Hi all,
On 27 July 2016 at 11:33, Jisheng Zhang jszhang@marvell.com wrote:
+1
On Tue, 26 Jul 2016 09:11:49 -0500 Timur Tabi wrote:
Will Deacon wrote:
The kernel really needs to support both of those platforms :/
For the memory-mapped counter registers, the architecture says:
`If the implementation supports 64-bit atomic accesses, then the CNTV_CVAL register must be accessible as an atomic 64-bit value.'
which is borderline tautological.
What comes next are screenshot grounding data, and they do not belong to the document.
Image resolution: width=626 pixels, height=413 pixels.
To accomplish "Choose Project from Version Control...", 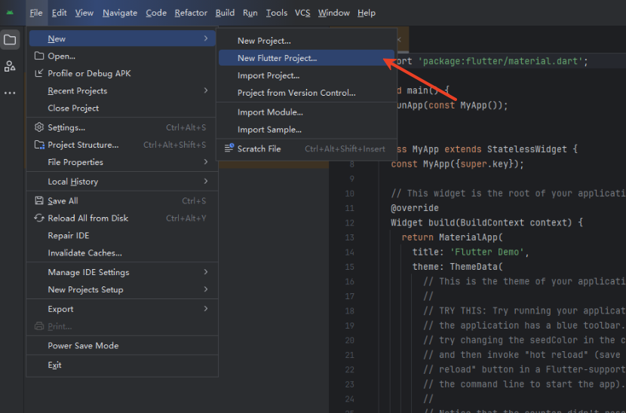I will point(296,93).
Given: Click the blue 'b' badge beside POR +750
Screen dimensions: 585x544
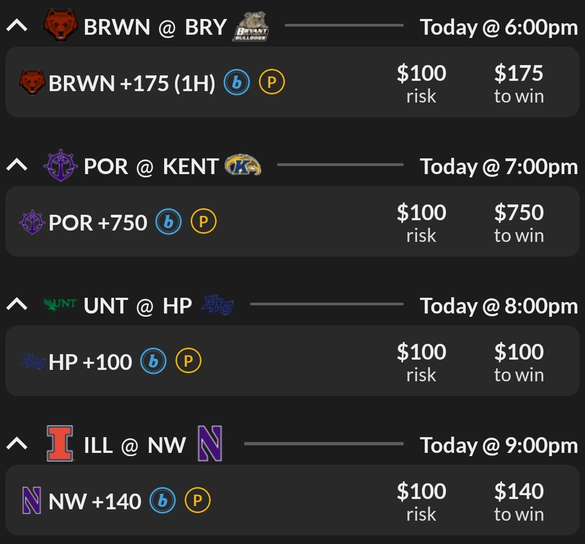Looking at the screenshot, I should (168, 222).
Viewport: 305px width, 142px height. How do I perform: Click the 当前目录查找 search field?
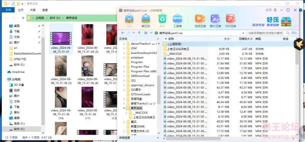pyautogui.click(x=266, y=33)
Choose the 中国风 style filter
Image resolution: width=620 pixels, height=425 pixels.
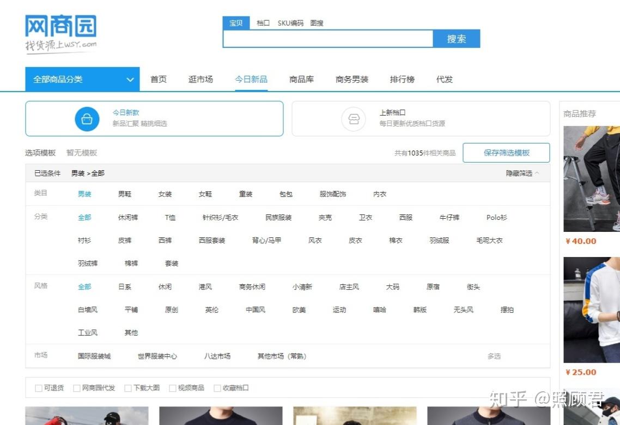click(256, 310)
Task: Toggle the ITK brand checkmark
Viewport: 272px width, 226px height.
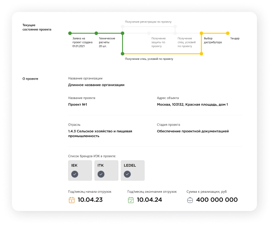Action: point(101,174)
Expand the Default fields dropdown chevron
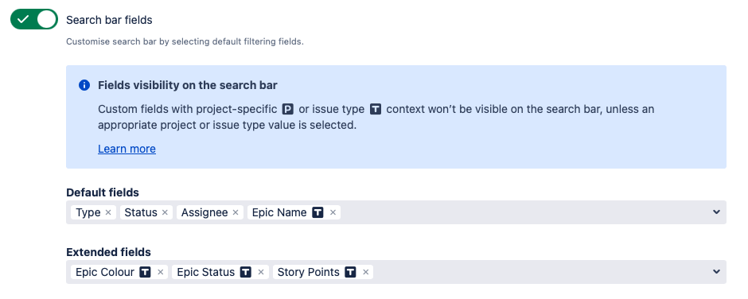 coord(716,212)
If we take the generous reading that this means AArch64 CPUs can use readq (and I'm not completely comfortable with that assertion, particularly as you say that it breaks the model), then you still need to use readq_relaxed here to avoid a DSB. Furthermore, what are you going to do for AArch32? readq doesn't exist over there, and if you use the generic implementation then it's not atomic. In which case, we end up with the current code, as well as a readq_relaxed guarded by a questionable #ifdef that is known to break a supported platform for an unknown performance improvement. Hardly a big win.
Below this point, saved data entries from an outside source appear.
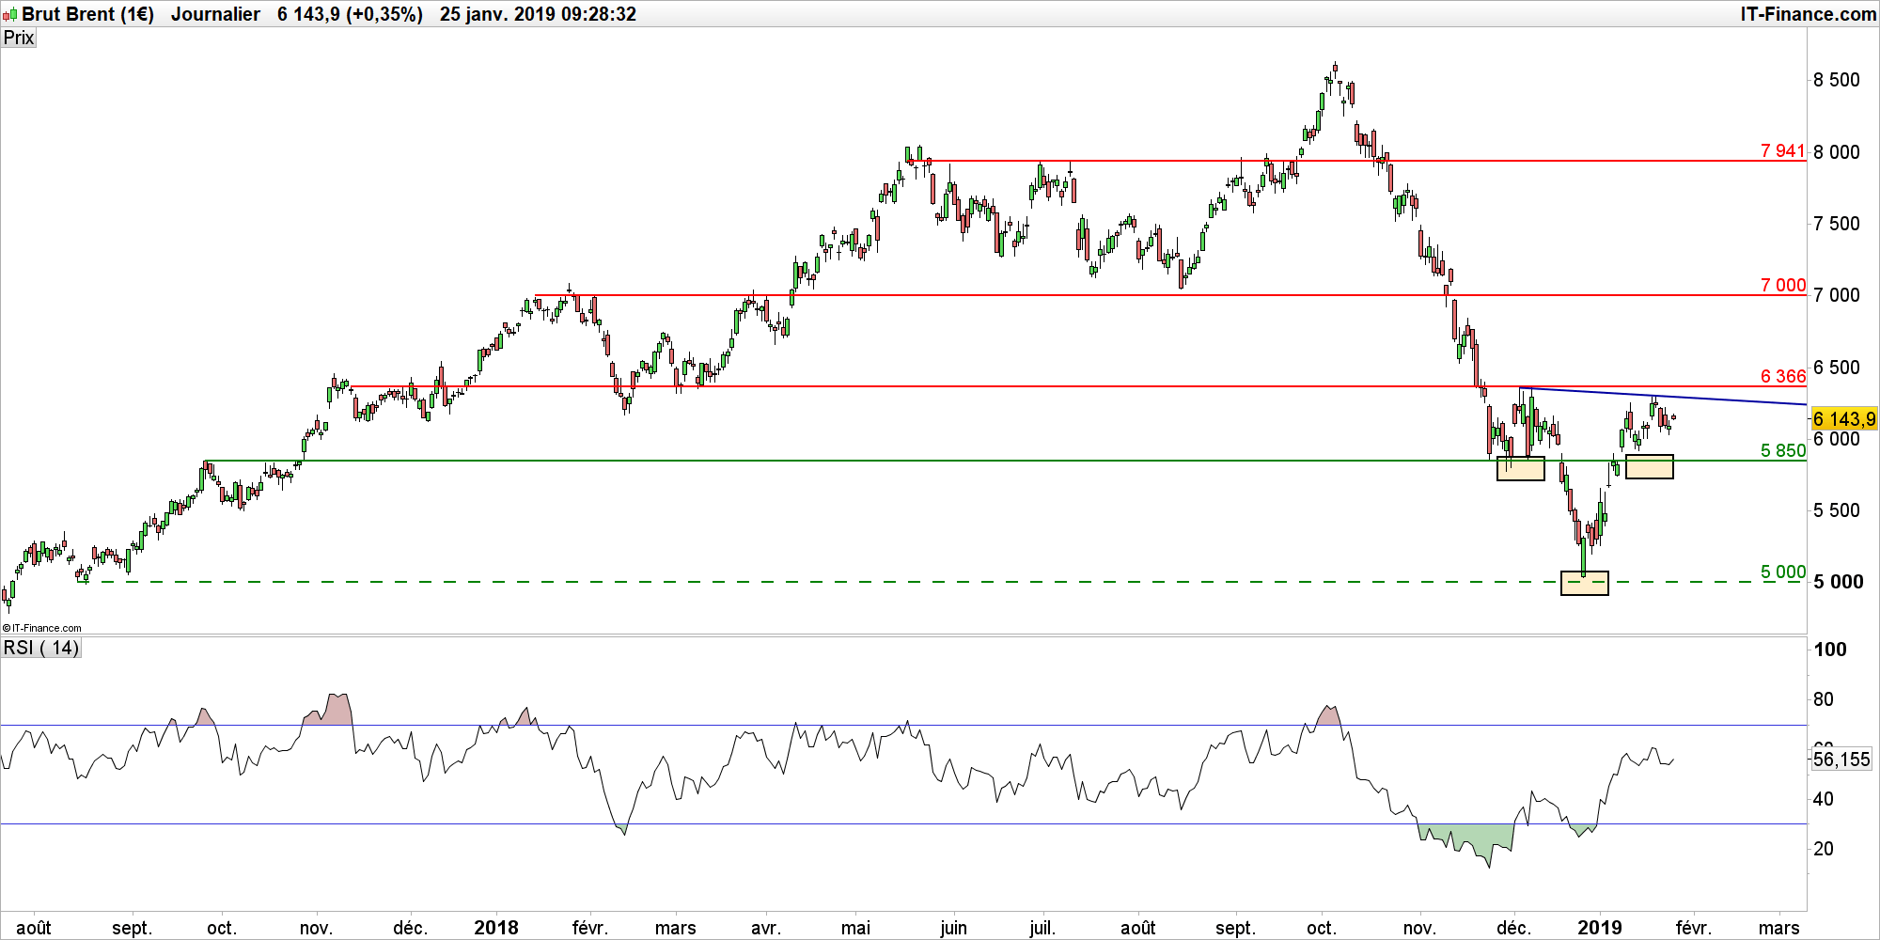Image resolution: width=1880 pixels, height=940 pixels.
Task: Click the yellow 6 143,9 current price tag
Action: coord(1843,419)
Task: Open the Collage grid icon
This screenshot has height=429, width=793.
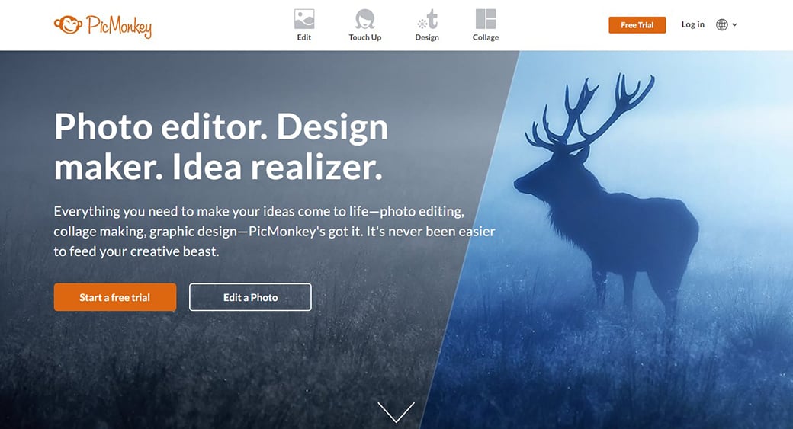Action: click(486, 19)
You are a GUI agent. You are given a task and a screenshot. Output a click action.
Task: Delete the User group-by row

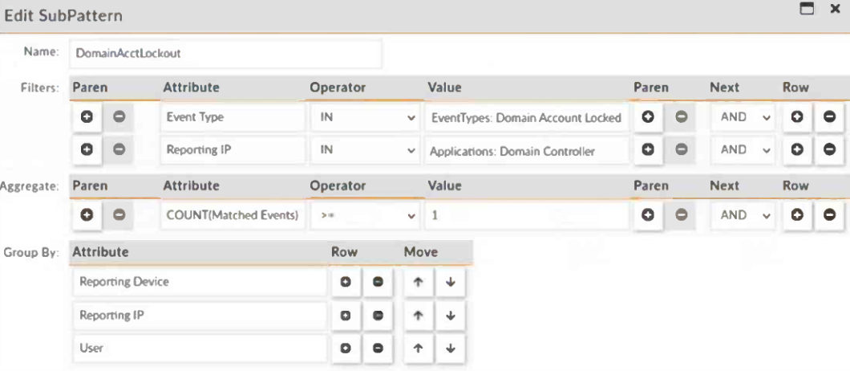click(x=377, y=348)
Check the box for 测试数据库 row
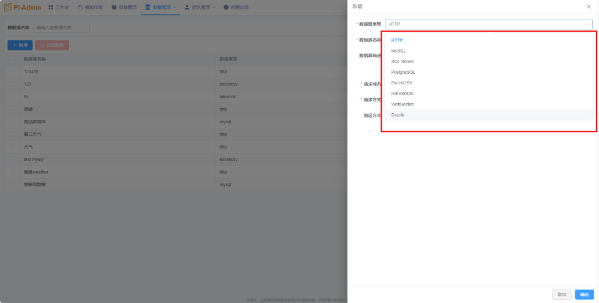 13,121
I know Fu dropped this patch, and I don't want to kick a dead horse, but I was wondering if it would be okay to do this:
static u64 arch_counter_get_cntvct_mem(void) { #ifdef readq_relaxed return readq_relaxed(arch_counter_base + CNTVCT_LO); #else u32 vct_lo, vct_hi, tmp_hi;
do { vct_hi = readl_relaxed(arch_counter_base + CNTVCT_HI); vct_lo = readl_relaxed(arch_counter_base + CNTVCT_LO); tmp_hi = readl_relaxed(arch_counter_base + CNTVCT_HI); } while (vct_hi != tmp_hi); return ((u64) vct_hi << 32) | vct_lo;
#endif }
readq and readq_relaxed are defined in arch/arm64/include/asm/io.h. Why would the function exist if AArch64 CPUs can't use it?
yes, that is a good idea. Thanks Timur! :-)
+1
I like this idea too, but please allow me to upstream this patch separately, because this GTDT patchset can work without it, this readq support is a optimizing.
I also can see another arm-related driver are using readq in this way( #ifdef readq): bus/arm-ccn.c And some other drivers are also doing this.
I measured the performance on berlin arm64 platforms:
compared with original version, using readq_relaxed could reduce time of arch_counter_get_cntvct_mem() by about 42%!
Great thanks for your data, :-)
Thanks, Jisheng